Text shown >>
Artificial Intelligence and Risk Management

Relevant data, useful model, efficient AI engine

Artificial Intelligence (AI) software can evaluate unstructured data about risky behaviours or any activity in the corporate operations. AI algorithms can identify pattern of behaviours related to past incidents and turn them into risk predictors. AI tools can also classify structured and unstructured data according to previously defined patterns and categories; access to this information can be monitored and controlled.

AI ability to spot patterns and predict outcomes makes it indispensable for risk management in a financial organisation; ultimately, it leads to better risk mitigation. Using large and complex data sets, companies can develop risk models that are more accurate than those based on statistical analysis. AI platforms allow rapid responses to changes in risk scenarios and stress testing. Risk Management applications usually include one or more of these technologies:

 

  1. Machine Learning uses parameters from known, existing data to predict the outcome of similar set of data relying on criteria that are considered important within the data set.
  2. Deep Learning discovers features from data without using any predetermined criteria but uses a neural network. It is used to solve complex problems that are too difficult to solve using machine learning.
  3. Natural Language Processing enables banking risk management tools to understand verbal and written human communications. Deep learning and machine learning tools are often applied to enhance natural processing capabilities.
  4. Big Data Analytics do not necessarily require AI capabilities. As we discussed in a separate white paper, they are often used to gain a better understanding of risk patterns.

 

Standard Risk Analysis

Standard risk analysis can be taken to another level using those technology. For instance:

 

  • Credit Risk Machine Learning and Natural Language Processing are used to increase detection of early warning signs of default and conduct probability of default analysis.

List of tasks >>
1. Answer these questions from the text on AI in risk management.
(a) What does Deep Learning use in place of predetermined criteria?
(b) Risk models built from large and complex data sets can be more accurate than models based on what?
(c) Which two technologies are used in credit risk to increase detection of early warning signs of default?
2. Write out the passage of the text on AI in risk management that begins at the words "Relevant data, useful" and stops after "monitored and controlled.".

(Records contained in a dataset)
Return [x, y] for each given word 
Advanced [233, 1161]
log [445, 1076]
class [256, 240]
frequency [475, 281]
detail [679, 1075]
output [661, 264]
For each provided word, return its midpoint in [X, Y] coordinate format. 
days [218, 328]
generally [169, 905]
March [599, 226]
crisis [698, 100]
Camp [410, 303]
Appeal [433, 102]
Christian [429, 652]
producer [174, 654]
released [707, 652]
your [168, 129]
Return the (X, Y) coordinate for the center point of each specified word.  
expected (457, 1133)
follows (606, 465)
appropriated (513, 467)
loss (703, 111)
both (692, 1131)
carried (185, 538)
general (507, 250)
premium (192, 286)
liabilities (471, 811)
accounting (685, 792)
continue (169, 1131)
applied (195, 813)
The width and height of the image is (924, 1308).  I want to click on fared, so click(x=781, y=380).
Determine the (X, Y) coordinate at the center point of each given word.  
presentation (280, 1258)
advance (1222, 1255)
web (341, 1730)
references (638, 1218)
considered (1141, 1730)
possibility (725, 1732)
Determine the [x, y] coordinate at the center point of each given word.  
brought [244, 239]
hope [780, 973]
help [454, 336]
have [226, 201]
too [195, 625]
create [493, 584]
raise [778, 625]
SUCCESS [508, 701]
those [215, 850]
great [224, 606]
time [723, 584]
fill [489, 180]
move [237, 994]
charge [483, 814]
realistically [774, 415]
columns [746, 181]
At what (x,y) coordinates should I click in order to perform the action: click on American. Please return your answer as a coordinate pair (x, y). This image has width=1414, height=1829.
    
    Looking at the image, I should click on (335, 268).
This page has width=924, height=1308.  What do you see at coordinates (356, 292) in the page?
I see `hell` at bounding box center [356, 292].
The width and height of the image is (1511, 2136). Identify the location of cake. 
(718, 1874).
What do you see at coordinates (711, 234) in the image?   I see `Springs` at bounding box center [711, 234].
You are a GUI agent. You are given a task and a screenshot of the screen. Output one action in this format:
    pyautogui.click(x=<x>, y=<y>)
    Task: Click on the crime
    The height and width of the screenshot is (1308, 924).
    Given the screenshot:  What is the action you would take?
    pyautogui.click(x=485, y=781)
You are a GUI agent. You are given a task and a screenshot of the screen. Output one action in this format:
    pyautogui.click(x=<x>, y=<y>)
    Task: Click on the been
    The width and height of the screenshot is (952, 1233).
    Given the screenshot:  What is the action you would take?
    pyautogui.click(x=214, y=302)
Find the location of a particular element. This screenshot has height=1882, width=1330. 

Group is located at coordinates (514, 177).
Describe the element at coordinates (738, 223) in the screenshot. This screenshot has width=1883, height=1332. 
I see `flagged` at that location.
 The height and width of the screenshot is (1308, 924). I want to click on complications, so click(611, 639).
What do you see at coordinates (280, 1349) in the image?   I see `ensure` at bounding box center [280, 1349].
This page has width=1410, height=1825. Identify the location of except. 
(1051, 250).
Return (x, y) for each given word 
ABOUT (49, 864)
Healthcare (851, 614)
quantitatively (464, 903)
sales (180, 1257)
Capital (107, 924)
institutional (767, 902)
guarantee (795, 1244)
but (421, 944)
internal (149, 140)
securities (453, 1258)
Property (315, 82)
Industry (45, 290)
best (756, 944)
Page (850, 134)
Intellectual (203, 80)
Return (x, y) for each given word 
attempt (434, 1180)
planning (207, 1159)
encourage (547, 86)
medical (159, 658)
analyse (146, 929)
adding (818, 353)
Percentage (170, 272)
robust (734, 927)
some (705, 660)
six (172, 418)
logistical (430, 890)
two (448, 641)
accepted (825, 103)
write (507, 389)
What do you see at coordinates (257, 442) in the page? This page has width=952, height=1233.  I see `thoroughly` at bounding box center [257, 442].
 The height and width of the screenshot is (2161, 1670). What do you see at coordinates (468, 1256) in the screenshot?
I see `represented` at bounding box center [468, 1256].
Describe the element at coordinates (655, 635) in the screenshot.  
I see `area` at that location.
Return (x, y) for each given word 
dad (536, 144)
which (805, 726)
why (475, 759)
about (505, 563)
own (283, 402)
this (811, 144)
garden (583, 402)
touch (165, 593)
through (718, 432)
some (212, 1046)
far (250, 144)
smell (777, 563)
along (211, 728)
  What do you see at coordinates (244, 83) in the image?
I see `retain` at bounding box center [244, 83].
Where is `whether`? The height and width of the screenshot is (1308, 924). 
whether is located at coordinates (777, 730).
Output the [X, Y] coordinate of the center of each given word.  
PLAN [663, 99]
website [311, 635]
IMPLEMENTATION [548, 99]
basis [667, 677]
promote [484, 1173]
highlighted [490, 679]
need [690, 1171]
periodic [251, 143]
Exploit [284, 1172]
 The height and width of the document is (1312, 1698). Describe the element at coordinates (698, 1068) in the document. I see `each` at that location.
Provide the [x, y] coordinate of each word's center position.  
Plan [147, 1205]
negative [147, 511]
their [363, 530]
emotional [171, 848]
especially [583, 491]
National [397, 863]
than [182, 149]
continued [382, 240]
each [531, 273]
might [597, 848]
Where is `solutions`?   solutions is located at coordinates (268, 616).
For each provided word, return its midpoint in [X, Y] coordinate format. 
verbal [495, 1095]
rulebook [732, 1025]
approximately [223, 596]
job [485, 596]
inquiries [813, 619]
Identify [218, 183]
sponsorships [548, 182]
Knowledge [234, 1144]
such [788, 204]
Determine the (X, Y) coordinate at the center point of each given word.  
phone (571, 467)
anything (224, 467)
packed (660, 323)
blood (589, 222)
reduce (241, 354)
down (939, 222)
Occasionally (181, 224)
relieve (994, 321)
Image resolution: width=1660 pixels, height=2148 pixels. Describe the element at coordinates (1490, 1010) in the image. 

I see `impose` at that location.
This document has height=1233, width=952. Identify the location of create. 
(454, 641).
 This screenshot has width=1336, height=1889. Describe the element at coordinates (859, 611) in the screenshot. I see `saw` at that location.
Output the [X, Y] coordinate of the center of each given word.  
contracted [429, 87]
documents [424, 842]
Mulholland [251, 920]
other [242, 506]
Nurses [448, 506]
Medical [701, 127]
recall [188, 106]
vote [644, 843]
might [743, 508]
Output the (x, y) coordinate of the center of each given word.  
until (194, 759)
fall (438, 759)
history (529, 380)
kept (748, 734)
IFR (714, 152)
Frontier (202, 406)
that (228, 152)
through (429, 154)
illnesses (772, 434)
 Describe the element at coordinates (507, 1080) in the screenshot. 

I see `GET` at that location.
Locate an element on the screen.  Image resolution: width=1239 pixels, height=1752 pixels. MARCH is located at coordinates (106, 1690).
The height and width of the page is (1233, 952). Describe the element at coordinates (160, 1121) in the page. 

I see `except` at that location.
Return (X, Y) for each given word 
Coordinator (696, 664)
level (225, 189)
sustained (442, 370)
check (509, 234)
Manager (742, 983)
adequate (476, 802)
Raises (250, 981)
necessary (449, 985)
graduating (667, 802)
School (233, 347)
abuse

Answers to the exercises >>
1.
(a) A neural network.
(b) Statistical analysis.
(c) Machine Learning and Natural Language Processing.

2.
Relevant data, useful model, efficient AI engine

Artificial Intelligence (AI) software can evaluate unstructured data about risky behaviours or any activity in the corporate operations. AI algorithms can identify pattern of behaviours related to past incidents and turn them into risk predictors. AI tools can also classify structured and unstructured data according to previously defined patterns and categories; access to this information can be monitored and controlled.